======== Data rows

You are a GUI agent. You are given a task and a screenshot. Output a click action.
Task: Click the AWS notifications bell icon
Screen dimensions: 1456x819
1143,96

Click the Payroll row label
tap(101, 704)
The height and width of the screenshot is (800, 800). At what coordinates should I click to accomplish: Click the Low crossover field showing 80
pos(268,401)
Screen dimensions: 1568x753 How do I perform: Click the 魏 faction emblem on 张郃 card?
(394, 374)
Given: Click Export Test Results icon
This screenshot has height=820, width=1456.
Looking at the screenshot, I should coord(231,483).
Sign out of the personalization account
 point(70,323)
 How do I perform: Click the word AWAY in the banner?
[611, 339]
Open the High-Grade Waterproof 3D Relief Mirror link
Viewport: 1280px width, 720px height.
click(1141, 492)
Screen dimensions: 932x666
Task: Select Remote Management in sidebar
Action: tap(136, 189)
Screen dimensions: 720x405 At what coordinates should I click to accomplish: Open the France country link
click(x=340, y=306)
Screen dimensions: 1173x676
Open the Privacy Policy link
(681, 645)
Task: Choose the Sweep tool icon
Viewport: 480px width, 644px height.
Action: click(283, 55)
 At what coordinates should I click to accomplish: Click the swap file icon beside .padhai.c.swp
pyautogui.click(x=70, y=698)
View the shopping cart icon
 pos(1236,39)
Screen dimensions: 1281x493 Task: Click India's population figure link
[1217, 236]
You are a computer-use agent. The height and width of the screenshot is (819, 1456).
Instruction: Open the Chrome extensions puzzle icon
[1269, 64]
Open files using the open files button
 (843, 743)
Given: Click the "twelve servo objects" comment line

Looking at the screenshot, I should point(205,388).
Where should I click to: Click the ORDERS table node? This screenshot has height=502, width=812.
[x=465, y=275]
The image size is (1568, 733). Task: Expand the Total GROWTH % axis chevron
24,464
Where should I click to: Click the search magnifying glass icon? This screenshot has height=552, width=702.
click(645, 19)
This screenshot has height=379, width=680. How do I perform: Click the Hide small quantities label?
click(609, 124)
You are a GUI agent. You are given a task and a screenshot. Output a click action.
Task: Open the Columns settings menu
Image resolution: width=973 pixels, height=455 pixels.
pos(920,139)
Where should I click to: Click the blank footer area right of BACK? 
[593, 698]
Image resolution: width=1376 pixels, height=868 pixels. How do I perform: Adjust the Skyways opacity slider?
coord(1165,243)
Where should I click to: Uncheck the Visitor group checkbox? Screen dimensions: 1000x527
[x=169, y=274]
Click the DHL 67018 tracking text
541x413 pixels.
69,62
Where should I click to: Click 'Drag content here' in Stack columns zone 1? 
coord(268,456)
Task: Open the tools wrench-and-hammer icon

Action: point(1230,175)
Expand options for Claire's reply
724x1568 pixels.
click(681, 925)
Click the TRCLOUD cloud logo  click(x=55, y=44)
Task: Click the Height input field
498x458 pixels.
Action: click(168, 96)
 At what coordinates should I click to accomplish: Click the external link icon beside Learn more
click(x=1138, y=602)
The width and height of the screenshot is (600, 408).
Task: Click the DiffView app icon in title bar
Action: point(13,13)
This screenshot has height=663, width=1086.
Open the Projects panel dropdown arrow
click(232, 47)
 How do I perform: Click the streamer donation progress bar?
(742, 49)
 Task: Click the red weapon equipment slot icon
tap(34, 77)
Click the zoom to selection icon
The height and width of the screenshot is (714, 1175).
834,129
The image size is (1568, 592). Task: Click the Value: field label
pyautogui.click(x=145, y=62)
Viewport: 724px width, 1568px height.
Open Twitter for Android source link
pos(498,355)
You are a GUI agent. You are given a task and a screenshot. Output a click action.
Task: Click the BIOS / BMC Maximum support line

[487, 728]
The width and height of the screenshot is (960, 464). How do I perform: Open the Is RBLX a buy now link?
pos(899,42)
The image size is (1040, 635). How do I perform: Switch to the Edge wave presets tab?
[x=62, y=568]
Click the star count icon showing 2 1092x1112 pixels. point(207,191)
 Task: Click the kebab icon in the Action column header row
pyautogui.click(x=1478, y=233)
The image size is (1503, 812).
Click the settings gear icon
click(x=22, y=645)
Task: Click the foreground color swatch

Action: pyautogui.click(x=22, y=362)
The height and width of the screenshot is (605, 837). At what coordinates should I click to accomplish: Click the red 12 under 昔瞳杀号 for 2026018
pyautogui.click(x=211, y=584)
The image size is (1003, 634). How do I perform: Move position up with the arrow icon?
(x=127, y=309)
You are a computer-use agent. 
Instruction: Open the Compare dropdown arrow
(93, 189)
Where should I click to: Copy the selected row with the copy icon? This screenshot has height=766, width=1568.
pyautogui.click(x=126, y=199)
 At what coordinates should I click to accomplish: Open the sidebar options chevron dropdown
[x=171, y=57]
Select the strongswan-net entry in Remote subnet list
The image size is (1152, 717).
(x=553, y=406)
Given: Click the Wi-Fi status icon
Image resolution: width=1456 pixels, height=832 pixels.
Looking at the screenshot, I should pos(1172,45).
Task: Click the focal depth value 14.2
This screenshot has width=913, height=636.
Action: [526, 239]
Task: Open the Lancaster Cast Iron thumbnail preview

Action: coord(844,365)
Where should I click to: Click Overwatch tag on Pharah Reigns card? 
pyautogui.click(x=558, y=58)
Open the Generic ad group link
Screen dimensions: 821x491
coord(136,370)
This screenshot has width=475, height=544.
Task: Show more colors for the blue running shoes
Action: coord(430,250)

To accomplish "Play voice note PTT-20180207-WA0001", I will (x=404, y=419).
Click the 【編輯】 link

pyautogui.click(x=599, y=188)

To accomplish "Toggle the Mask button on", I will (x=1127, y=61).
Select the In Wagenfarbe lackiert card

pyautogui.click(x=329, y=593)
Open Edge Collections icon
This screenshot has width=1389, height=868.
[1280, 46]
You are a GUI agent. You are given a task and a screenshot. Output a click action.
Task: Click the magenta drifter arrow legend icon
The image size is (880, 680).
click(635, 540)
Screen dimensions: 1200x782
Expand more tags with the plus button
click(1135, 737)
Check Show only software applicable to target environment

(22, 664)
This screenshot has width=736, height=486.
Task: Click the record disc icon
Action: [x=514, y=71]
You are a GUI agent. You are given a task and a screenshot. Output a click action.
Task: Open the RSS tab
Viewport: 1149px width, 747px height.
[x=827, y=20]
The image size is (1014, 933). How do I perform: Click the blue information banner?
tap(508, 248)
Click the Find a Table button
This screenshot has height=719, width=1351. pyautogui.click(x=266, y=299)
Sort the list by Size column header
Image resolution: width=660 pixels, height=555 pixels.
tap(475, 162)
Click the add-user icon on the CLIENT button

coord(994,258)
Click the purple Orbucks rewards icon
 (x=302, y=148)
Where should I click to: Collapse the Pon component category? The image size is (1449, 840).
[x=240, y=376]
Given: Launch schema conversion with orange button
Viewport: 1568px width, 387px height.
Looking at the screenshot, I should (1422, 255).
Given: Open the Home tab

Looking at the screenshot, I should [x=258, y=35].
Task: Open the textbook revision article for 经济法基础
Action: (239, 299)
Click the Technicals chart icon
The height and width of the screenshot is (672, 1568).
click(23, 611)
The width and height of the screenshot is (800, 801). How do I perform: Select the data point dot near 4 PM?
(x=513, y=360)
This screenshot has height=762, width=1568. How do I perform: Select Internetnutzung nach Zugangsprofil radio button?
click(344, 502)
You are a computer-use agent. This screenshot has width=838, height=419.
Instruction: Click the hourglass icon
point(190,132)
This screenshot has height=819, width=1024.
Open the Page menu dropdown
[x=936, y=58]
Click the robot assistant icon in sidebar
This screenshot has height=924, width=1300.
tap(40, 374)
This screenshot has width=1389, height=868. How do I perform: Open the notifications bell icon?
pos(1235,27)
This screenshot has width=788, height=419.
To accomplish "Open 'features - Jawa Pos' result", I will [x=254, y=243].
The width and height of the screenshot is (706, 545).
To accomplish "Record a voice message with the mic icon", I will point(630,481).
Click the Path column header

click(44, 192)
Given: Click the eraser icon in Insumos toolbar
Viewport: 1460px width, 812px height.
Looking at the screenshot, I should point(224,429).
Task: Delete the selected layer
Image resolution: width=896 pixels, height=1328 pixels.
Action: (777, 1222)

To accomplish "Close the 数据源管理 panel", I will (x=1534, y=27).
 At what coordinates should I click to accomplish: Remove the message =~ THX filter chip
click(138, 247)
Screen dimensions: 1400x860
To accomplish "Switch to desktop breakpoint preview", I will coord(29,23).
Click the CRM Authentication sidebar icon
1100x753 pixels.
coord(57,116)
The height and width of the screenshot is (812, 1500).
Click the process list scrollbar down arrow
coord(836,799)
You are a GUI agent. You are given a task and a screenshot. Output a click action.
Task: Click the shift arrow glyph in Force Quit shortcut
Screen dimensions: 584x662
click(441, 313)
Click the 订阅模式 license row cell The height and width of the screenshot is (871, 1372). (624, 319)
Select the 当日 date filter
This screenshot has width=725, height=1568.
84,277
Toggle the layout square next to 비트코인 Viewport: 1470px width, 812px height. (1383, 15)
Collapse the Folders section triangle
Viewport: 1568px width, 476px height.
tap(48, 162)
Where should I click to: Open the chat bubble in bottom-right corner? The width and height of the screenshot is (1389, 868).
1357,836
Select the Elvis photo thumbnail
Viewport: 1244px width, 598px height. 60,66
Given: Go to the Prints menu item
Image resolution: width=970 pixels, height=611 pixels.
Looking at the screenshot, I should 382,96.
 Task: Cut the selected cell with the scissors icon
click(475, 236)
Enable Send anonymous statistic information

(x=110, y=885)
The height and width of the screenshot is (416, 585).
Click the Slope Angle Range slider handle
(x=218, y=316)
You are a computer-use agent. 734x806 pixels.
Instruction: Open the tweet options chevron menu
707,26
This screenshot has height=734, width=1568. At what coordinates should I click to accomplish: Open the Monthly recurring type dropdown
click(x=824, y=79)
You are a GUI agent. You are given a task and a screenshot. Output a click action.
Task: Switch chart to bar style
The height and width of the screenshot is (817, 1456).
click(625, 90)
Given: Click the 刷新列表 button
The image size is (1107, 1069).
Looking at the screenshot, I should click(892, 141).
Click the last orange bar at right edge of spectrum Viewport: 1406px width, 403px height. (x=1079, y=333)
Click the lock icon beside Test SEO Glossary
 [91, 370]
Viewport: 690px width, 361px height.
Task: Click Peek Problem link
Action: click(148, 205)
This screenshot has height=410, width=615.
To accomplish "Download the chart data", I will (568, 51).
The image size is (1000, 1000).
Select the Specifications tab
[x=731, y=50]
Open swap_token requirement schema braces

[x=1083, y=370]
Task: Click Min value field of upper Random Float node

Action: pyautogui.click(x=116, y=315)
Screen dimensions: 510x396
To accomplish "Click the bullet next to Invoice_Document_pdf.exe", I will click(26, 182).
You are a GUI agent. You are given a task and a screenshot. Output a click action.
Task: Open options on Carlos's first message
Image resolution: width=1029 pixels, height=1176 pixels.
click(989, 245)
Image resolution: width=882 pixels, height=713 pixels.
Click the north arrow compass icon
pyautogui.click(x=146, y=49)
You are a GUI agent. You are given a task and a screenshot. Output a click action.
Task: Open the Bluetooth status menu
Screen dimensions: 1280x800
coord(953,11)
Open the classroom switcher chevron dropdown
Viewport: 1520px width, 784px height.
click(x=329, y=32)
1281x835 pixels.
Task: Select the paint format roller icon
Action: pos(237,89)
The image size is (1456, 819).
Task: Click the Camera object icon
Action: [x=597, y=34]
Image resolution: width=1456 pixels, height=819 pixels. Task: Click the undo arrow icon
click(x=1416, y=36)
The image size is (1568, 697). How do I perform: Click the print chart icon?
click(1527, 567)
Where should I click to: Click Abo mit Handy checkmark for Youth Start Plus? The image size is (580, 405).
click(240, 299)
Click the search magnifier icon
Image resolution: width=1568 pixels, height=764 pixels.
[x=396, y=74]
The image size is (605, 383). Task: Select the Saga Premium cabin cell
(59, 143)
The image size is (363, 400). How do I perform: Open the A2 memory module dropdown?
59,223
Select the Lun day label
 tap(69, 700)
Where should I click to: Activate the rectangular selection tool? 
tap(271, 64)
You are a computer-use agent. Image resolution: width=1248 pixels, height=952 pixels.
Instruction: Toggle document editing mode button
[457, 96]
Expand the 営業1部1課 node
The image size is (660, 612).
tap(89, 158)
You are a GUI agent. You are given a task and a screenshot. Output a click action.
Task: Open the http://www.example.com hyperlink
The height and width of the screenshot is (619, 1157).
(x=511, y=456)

================

Change "At what coordinates should I click to accomplish" to "Where should I click to" in the rows, starting at the line that has "The height and width of the screenshot is (800, 800)." and stopping after the line that has "[1217, 236]". Give those lines again with nothing else altered.

Correct response ::
The height and width of the screenshot is (800, 800). Where should I click to: Click the Low crossover field showing 80
pos(268,401)
Screen dimensions: 1568x753 How do I perform: Click the 魏 faction emblem on 张郃 card?
(394, 374)
Given: Click Export Test Results icon
This screenshot has height=820, width=1456.
Looking at the screenshot, I should coord(231,483).
Sign out of the personalization account
 point(70,323)
 How do I perform: Click the word AWAY in the banner?
[611, 339]
Open the High-Grade Waterproof 3D Relief Mirror link
Viewport: 1280px width, 720px height.
click(1141, 492)
Screen dimensions: 932x666
Task: Select Remote Management in sidebar
Action: tap(136, 189)
Screen dimensions: 720x405 Where should I click to: Open the France country link
click(x=340, y=306)
Screen dimensions: 1173x676
Open the Privacy Policy link
(681, 645)
Task: Choose the Sweep tool icon
Viewport: 480px width, 644px height.
Action: click(283, 55)
 Where should I click to: Click the swap file icon beside .padhai.c.swp
pyautogui.click(x=70, y=698)
View the shopping cart icon
 pos(1236,39)
Screen dimensions: 1281x493 Task: Click India's population figure link
[1217, 236]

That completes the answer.